Die EZB hat sich seit Kurzem dem Klimaschutz verschrieben und will Banken zwingen, ihre klima- und umweltbezogenen Risiken transparenter offenzulegen. Überziehen Sie damit nicht Ihr Mandat?

Wir betreiben keine Klimapolitik, das machen die Regierungen. Zugleich ist der Klimawandel die wohl größte Herausforderung der Menschheit.

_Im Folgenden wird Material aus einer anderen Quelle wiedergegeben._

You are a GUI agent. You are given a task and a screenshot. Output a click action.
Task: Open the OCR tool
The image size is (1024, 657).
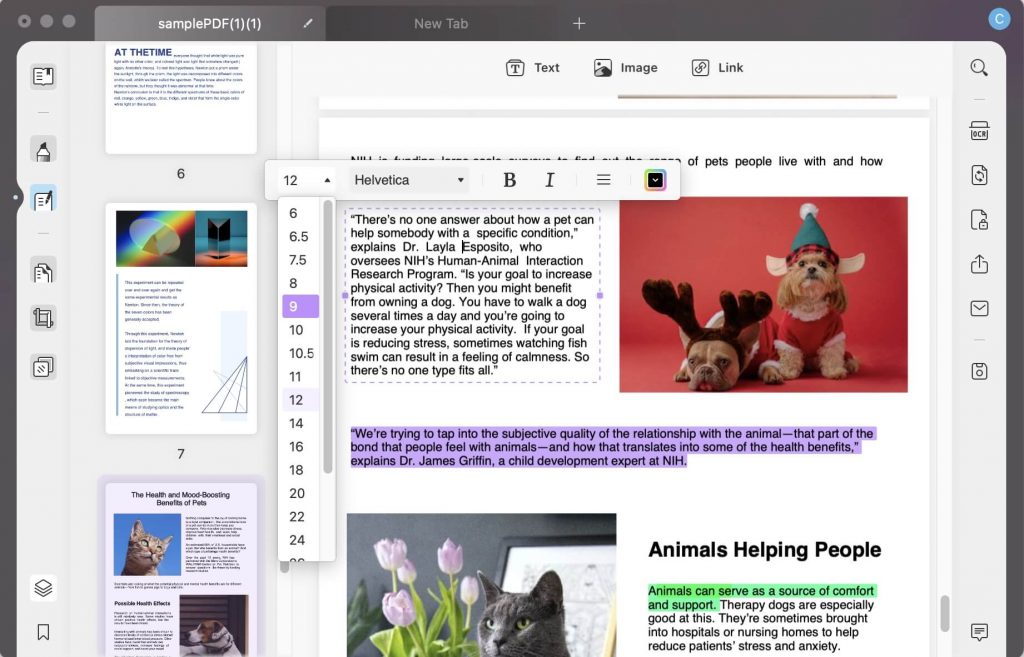tap(978, 130)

Da müssen sich alle Entscheidungsträger, auch die EZB, fragen, was sie innerhalb ihres Mandats beitragen können.

Und, wie lautet Ihre Antwort?

Die EZB ist aus zwei Gründen verpflichtet, über ihren Beitrag zum Klimaschutz nachzudenken: Der Klimawandel beeinflusst die Wirtschaft massiv, etwa durch Naturkatastrophen, und damit auch die Preisstabilität. Ignorieren wir das, würden wir unser Mandat nicht erfüllen. Zudem soll die EZB laut Mandat die Wirtschaftspolitik der EU unterstützen. Bei dieser spielt der Klimaschutz eine herausragende Rolle.

Mit dem Argument könnten Sie alle möglichen politischen Ziele unterstützen.

Genauso formuliert es der EU-Vertrag. Aber das gilt nur, wenn dadurch unser primäres Ziel der Preisstabilität nicht beeinträchtigt wird.

Frau Schnabel, wir danken Ihnen für das Gespräch.